Toen Duitse en Britse troepen bij het Noord-Franse dorp La Chapelle ‘d Armentières vanuit hun loopgraven in de sneeuw en bij een hevige vrieskou, elk in hun eigen taal, Kerstliederen begonnen te zingen.  Een Schotse korporaal hoorde iemand roepen vanuit de vijandelijke loopgraven. Of ze misschien wat tabak wilden. ‘Kom naar het licht,’ riep een Duitser, waarna de Schot het niemandsland betrad. 

Al snel stonden ze te praten alsof ze elkaar al jaren kenden. Wat een tafereel – kleine groepen van Duitse en Britse soldaten, over het hele front.
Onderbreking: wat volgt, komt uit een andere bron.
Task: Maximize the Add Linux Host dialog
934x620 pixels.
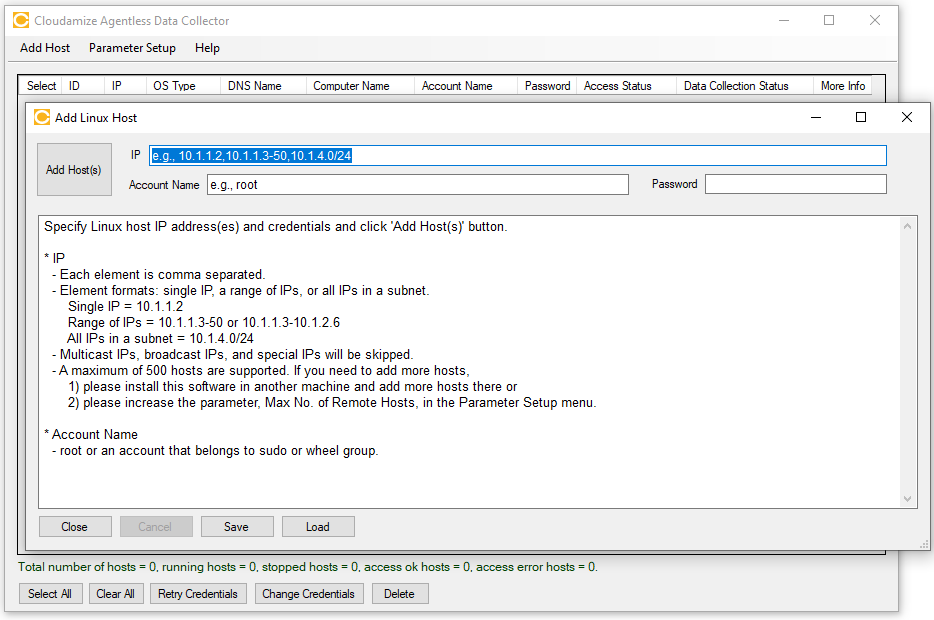Action: point(861,117)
Ik verwijs je graag naar het hele verhaal door te klikken op deze link.

Wat zou het mooi zijn als Russische en Oekraïense troepen, jonge mannen nog, de handen in een zouden slaan op Kerstavond op die manier het voorbeeld gevend aan hun leiders.

Dan zou  het voor iedereen pas echt het feest van de vrede zijn.